__Задания__:
- 1) Сколько лет было Лермонтову, когда он написал стихотворение «Война», если верить отрывку о Лермонтове?
- 2) Перепишите без изменений строки листинга, начиная с самой первой строки листинга и заканчивая строкой, в которой стоит «cask is located at coordinates (183, 132).».

3
В 1829 г., будучи пятнадцати лет, Лермонтов написал стихотворение под названием «Война»:
Зажглась, друзья мои, война;
И развились знамена чести;
Трубой заветною она
Манит в поля кровавой мести!
Простите, шумные пиры,
Хвалы достойные напевы,
И Вакха милые дары,
Святая Русь и красны девы!
Забуду я тебя: любовь,
Сует и юности отравы,
И полечу, свободный, вновь
Ловить венок небренной славы!
(Т. I, стр. 25.)
Стихотворение это вызвано началом войны с Турцией, завязавшейся разом на двух фронтах — на Дунае и на Кавказе, но в стихотворении нет ни единой черты, по которой можно было бы судить, с кем, где и ради чего начата война. Если вычеркнуть одну строку — «Святая Русь и красны девы», можно подумать, что стихотворение представляет переложение из какого-нибудь третьестепенного древнеримского поэта, сделанное с французского перевода рукою русского романтика начала XIX столетия, любителя военно-вакхических од и дифирамбов.

__Отрывки из листинга__:

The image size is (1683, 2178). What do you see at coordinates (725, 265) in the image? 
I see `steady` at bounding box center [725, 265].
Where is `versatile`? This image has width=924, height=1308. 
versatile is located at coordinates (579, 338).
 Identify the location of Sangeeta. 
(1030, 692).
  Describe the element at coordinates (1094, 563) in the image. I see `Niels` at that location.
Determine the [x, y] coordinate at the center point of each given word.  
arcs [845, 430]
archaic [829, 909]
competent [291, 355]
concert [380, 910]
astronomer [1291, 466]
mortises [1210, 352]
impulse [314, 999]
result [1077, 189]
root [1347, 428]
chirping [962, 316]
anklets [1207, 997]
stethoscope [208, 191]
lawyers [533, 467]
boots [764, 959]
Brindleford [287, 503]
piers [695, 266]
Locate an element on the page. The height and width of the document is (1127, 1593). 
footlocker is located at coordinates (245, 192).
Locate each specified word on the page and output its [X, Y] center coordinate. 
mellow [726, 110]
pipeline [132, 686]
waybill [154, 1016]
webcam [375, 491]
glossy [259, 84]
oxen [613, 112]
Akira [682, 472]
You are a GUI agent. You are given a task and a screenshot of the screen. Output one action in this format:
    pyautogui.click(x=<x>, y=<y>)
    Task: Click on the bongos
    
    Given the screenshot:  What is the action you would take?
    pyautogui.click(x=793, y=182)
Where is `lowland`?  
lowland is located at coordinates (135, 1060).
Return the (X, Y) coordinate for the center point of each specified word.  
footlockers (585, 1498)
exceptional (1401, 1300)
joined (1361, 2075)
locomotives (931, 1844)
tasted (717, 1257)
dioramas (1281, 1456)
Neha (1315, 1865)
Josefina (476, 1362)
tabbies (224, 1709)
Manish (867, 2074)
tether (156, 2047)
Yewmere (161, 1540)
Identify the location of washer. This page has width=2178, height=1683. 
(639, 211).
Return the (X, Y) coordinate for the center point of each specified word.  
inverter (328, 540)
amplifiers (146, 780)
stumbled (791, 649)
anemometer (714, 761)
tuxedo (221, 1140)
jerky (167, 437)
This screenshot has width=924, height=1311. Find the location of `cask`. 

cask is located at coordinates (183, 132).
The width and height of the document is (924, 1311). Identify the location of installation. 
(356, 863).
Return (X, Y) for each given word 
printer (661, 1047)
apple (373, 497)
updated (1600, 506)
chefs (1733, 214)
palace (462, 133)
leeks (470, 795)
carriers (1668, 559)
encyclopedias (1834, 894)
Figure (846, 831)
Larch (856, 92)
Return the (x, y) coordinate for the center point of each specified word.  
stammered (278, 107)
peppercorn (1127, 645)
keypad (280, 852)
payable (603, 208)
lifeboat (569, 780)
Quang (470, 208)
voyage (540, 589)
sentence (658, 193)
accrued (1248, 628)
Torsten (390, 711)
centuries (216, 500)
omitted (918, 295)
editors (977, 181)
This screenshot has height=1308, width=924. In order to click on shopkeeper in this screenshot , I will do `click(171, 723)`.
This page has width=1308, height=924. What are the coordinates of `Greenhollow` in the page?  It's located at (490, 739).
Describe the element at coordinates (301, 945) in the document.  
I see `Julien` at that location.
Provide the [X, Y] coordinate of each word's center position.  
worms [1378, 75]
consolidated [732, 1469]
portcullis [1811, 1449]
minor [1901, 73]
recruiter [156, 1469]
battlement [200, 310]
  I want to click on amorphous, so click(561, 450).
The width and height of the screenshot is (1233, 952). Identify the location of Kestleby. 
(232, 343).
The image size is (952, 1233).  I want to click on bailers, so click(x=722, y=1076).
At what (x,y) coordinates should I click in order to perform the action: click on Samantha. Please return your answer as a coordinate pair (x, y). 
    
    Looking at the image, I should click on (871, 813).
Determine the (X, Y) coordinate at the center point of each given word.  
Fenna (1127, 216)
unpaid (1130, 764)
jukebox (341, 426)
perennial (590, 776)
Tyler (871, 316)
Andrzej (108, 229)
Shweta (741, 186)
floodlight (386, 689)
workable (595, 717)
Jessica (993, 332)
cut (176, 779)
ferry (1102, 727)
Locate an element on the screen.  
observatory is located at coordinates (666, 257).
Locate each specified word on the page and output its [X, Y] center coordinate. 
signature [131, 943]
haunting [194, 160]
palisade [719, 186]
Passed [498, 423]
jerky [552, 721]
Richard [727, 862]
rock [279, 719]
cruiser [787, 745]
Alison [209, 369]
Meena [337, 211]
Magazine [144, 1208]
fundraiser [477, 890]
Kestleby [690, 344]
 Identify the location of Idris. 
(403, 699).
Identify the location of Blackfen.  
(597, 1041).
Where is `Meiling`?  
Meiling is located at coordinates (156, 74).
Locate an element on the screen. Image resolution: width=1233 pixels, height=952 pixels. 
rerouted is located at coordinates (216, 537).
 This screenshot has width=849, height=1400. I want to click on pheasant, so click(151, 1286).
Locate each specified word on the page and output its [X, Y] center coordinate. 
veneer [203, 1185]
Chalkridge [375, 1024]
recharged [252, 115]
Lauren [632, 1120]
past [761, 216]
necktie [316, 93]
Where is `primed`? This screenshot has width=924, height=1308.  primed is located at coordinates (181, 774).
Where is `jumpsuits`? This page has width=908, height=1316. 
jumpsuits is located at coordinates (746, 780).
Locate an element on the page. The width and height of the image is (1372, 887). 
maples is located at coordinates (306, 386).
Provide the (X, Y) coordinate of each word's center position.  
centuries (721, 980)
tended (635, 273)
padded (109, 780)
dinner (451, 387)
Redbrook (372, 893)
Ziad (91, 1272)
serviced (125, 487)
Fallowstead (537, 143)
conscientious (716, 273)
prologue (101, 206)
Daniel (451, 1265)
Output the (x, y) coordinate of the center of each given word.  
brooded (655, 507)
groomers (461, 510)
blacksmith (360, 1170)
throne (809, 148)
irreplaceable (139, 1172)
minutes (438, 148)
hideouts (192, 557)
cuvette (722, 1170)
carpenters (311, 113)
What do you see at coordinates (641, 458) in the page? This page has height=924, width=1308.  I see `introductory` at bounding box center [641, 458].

__Ответы__:
- 1) Пятнадцать лет.

- 2)
The image size is (1683, 2178). What do you see at coordinates (725, 265) in the image? 
I see `steady` at bounding box center [725, 265].
Where is `versatile`? This image has width=924, height=1308. 
versatile is located at coordinates (579, 338).
 Identify the location of Sangeeta. 
(1030, 692).
  Describe the element at coordinates (1094, 563) in the image. I see `Niels` at that location.
Determine the [x, y] coordinate at the center point of each given word.  
arcs [845, 430]
archaic [829, 909]
competent [291, 355]
concert [380, 910]
astronomer [1291, 466]
mortises [1210, 352]
impulse [314, 999]
result [1077, 189]
root [1347, 428]
chirping [962, 316]
anklets [1207, 997]
stethoscope [208, 191]
lawyers [533, 467]
boots [764, 959]
Brindleford [287, 503]
piers [695, 266]
Locate an element on the page. The height and width of the document is (1127, 1593). 
footlocker is located at coordinates (245, 192).
Locate each specified word on the page and output its [X, Y] center coordinate. 
mellow [726, 110]
pipeline [132, 686]
waybill [154, 1016]
webcam [375, 491]
glossy [259, 84]
oxen [613, 112]
Akira [682, 472]
You are a GUI agent. You are given a task and a screenshot of the screen. Output one action in this format:
    pyautogui.click(x=<x>, y=<y>)
    Task: Click on the bongos
    
    Given the screenshot:  What is the action you would take?
    pyautogui.click(x=793, y=182)
Where is `lowland`?  
lowland is located at coordinates (135, 1060).
Return the (X, Y) coordinate for the center point of each specified word.  
footlockers (585, 1498)
exceptional (1401, 1300)
joined (1361, 2075)
locomotives (931, 1844)
tasted (717, 1257)
dioramas (1281, 1456)
Neha (1315, 1865)
Josefina (476, 1362)
tabbies (224, 1709)
Manish (867, 2074)
tether (156, 2047)
Yewmere (161, 1540)
Identify the location of washer. This page has width=2178, height=1683. 
(639, 211).
Return the (X, Y) coordinate for the center point of each specified word.  
inverter (328, 540)
amplifiers (146, 780)
stumbled (791, 649)
anemometer (714, 761)
tuxedo (221, 1140)
jerky (167, 437)
This screenshot has width=924, height=1311. Find the location of `cask`. 

cask is located at coordinates (183, 132).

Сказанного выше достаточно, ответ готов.